Actually yes. This sentence actually means "the duck is the one that is yours". Like this duck among all the others is the one that is yours. This sentence stresses more that this particular duck is the one that is yours. "Ördek senin" means simply the duck is yours, without stressing that it is the particular one that is yours
To rolandcassar, if you ever see this, is it any more awkward than "the duck is yours"? Certainly it's a strange sentence isolated, but one can imagine an equally strange situation to use it in. So I guess what I was saying, and what I'd want know is, in the unusual situations where "ördek seninki" would be the correct thing to say in Turkish, would "le canard est le tien" also be appropriate in French?

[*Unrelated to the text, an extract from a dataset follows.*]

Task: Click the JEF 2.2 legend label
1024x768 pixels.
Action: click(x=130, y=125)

"The duck that is yours" is not a complete sentence.
According to Google Translate, these three translations all mean "The duck is yours":
The finer nuances about "yours" with forays into French are completely lost to my Philistine Norwegian ear.

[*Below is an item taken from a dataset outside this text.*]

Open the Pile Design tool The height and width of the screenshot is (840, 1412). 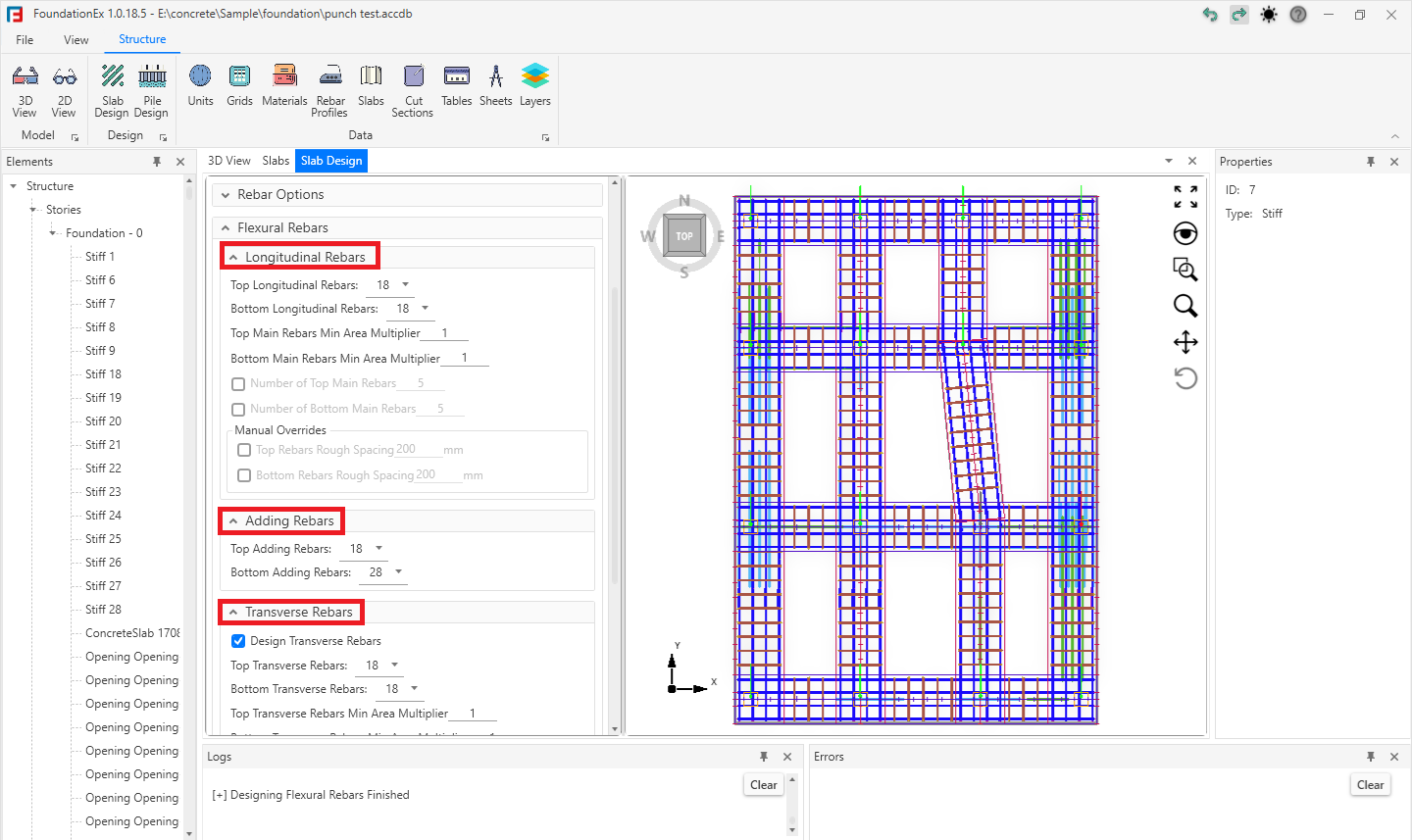(x=151, y=91)
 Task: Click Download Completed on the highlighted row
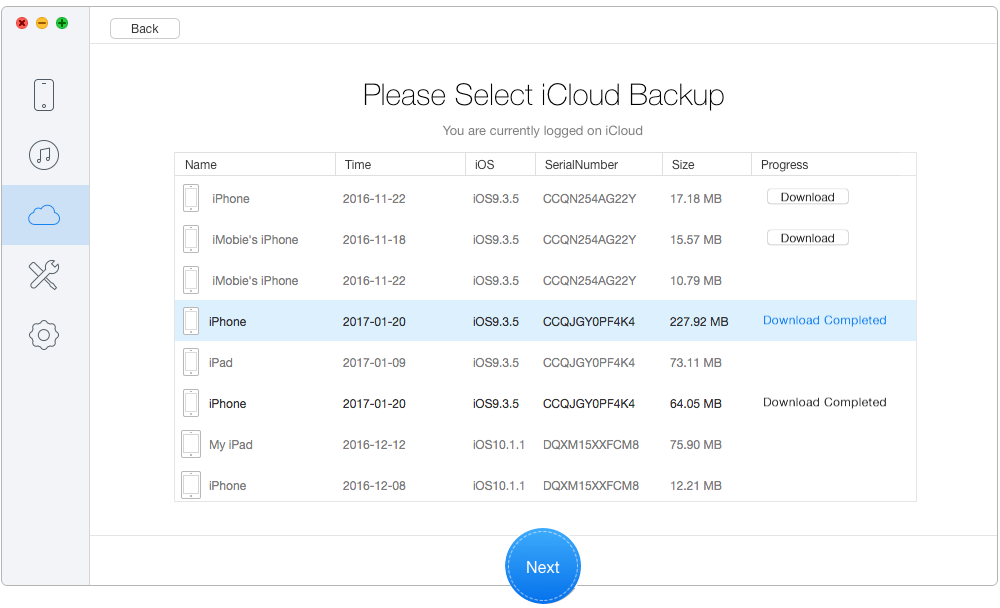pos(824,320)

to spikypsyche: "le canard est le tien" isn't grammatically incorrect, only I cannot think of any French speaker ever using such a phrasing. It sounds more natural for abstract things: "la faute est la tienne" (the error is yours, the blame is yours). You might say "le tien, c'est celui-là", if you want to distinguish the duck in a crowd of ducks. The very improbable and grammatically questionable construction in popular speech would be: "le tien de canard, c'est celui-là". But that, although very idiomatic, is bad French. So to be on the safe side, say : "le canard est à toi" (the duck is yours) or "ça, c'est ton canard" (that's your duck).